[ACTIVITÉ A]:
Répondez à ces questions sur le texte consacré à l'accouchement en Afrique :
(i) Selon l'Organisation mondiale de la santé, combien de femmes sont mortes chaque jour dans le monde en 2020 de causes évitables liées à la grossesse ou à l'accouchement ?
(ii) Pourquoi Mariam a-t-elle accouché chez elle ?
(iii) Combien d'accouchements par an une sage-femme peut-elle suivre ?
[ACTIVITÉ B]: Poursuivez le texte sur l'accouchement en Afrique à partir de sa dernière phrase.

Dans de nombreux pays africains, donner la vie reste aujourd’hui encore un acte dangereux. Alors que dans les pays industrialisés, l’accouchement est un moment encadré, médicalisé et relativement sûr, il demeure en Afrique, pour des millions de femmes, une épreuve à haut risque. Chaque jour, des femmes meurent en mettant au monde leur enfant. En 2020, selon les données de l’Organisation mondiale de la santé, près de 800 femmes sont décédées chaque jour dans le monde de causes évitables liées à la grossesse ou à l’accouchement. Plus des deux tiers de ces décès ont eu lieu en Afrique subsaharienne.
À Bamako, au Mali, Mariam, 28 ans, a accouché de son troisième enfant chez elle, faute de pouvoir payer le transport jusqu’au centre de santé communautaire. Son bébé est né en bonne santé, mais Mariam a perdu beaucoup de sang. Elle n’a survécu que grâce à l’intervention rapide d’une matrone du quartier, habituée à gérer des urgences dans des conditions précaires, avec peu de matériel, sans électricité ni solution de transfusion. Des histoires comme celle de Mariam sont nombreuses, et toutes ne finissent pas aussi bien. Dans certaines zones rurales du Nigéria ou de la République démocratique du Congo, les femmes doivent parfois parcourir plus de 50 kilomètres à pied ou en moto pour rejoindre une maternité équipée. Mais même lorsqu’elles y parviennent, rien n’est garanti : les établissements de santé manquent cruellement de personnel, de médicaments, d’eau potable, de lumière et même de draps. La surcharge de travail est telle qu’une sage-femme peut suivre plus de 300 accouchements par an, souvent seule, sans formation continue, ni soutien psychologique.

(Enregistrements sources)
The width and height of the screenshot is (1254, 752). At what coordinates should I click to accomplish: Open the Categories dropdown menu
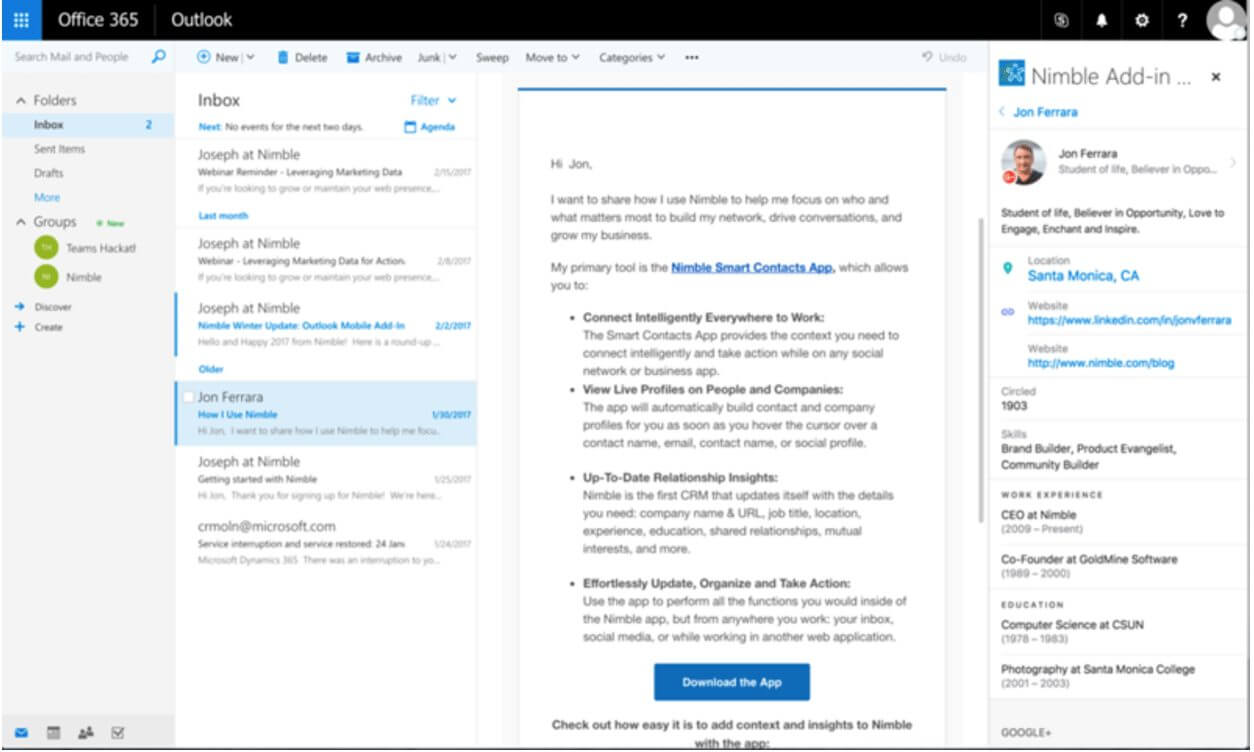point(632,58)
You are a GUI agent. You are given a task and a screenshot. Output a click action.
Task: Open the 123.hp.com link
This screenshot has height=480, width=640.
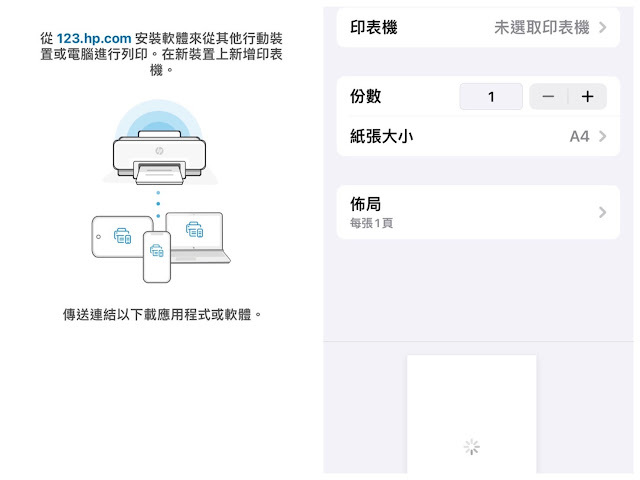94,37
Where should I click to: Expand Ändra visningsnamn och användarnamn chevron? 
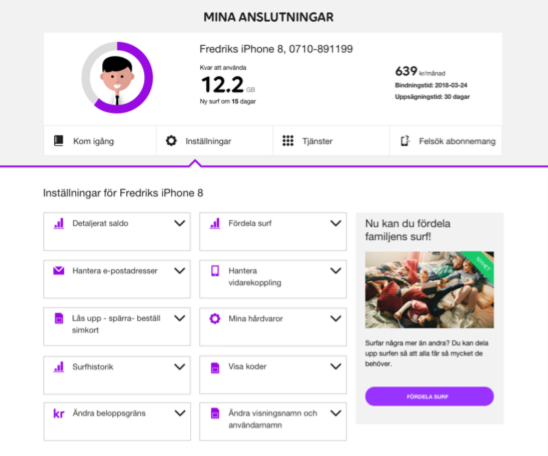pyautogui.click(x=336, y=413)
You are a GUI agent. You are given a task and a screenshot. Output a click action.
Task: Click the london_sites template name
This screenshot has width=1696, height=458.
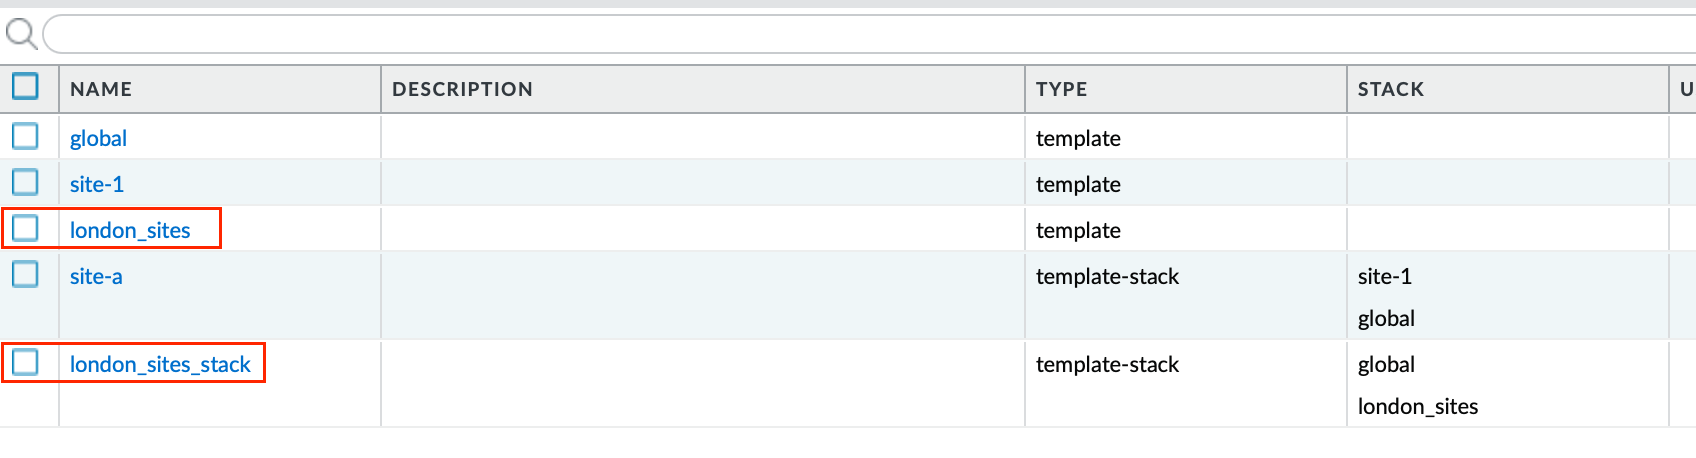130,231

[RÉPONSE ATTENDUE A]:
(i) Près de 800 femmes.
(ii) Elle ne pouvait pas payer le transport jusqu'au centre de santé communautaire.
(iii) Plus de 300.

[RÉPONSE ATTENDUE B]:
Les enfants aussi paient un lourd tribut à ce manque de moyens. Le taux de mortalité néonatale reste élevé : un enfant sur 36 meurt avant son premier mois de vie en Afrique subsaharienne, contre un sur 333 en Europe. Ces décès sont majoritairement dus à des complications évitables, comme l’asphyxie à la naissance, les infections bactériennes ou les naissances prématurées. Au Tchad, par exemple, les hôpitaux manquent régulièrement de matériel de réanimation néonatale. Dans certaines maternités, les incubateurs sont remplacés par des lampes chauffantes artisanales, et les nourrissons fragiles doivent leur survie à la vigilance constante de leurs mères et à la solidarité du personnel.
Mais l’Afrique n’est pas immobile face à cette réalité. Dans plusieurs pays, des progrès sont enregistrés. Au Rwanda, l’introduction des mutuelles communautaires a permis d’élargir l’accès aux soins maternels. Le pays a vu son taux de mortalité maternelle diminuer de plus de 60 % en deux décennies. Au Ghana, des motos-ambulances permettent de transporter les femmes enceintes dans les villages reculés jusqu’aux hôpitaux de district. Au Sénégal, l’ONG Speak Up Africa a lancé des campagnes de sensibilisation pour inciter les femmes à effectuer leurs consultations prénatales. Et en Tanzanie, certaines maternités expérimentent désormais des systèmes d’alerte par SMS permettant aux femmes d’être prises en charge plus rapidement en cas de complications.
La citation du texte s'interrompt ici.